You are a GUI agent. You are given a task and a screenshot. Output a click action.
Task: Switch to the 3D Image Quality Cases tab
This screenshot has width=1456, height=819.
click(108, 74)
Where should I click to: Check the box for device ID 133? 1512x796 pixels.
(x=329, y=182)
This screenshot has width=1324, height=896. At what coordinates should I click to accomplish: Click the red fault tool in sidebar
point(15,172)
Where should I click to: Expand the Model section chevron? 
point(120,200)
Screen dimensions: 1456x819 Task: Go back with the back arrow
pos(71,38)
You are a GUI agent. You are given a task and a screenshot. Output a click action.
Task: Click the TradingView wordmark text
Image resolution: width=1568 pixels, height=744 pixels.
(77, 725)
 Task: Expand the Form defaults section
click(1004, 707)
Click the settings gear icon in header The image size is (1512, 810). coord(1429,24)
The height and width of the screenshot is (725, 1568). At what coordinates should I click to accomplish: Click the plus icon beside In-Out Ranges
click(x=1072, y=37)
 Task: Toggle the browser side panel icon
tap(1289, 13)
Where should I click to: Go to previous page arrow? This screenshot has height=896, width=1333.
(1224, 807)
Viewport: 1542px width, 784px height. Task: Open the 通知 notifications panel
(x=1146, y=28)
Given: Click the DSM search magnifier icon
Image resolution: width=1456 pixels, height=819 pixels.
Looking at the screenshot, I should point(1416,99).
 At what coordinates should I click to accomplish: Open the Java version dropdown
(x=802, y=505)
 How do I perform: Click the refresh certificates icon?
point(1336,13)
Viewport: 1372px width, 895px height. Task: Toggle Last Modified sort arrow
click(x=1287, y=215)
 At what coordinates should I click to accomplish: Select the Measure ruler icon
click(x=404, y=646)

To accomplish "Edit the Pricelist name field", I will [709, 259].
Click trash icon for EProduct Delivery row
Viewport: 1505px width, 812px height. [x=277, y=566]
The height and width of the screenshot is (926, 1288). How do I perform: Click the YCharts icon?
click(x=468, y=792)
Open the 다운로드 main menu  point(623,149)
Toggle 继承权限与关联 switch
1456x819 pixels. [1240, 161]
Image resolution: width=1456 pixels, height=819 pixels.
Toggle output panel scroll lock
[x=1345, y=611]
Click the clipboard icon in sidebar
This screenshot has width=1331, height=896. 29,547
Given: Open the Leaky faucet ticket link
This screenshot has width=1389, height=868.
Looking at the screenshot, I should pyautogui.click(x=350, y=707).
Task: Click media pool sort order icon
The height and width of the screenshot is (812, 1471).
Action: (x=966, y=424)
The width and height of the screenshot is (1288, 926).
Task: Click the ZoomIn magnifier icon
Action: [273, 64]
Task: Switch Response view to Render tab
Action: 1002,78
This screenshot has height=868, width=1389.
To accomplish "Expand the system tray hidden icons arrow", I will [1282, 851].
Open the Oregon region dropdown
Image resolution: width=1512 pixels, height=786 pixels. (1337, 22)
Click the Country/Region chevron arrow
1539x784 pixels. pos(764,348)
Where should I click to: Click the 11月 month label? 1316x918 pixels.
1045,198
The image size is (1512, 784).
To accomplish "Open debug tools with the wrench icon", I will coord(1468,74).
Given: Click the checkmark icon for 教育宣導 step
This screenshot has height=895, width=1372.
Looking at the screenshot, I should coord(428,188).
----
→ EXERCISE PROMPT
Take every line from the data above that holds "will" and copy it out.

→ WRITTEN SOLUTION
To accomplish "Edit the Pricelist name field", I will [709, 259].
To accomplish "Expand the system tray hidden icons arrow", I will [1282, 851].
To accomplish "Open debug tools with the wrench icon", I will coord(1468,74).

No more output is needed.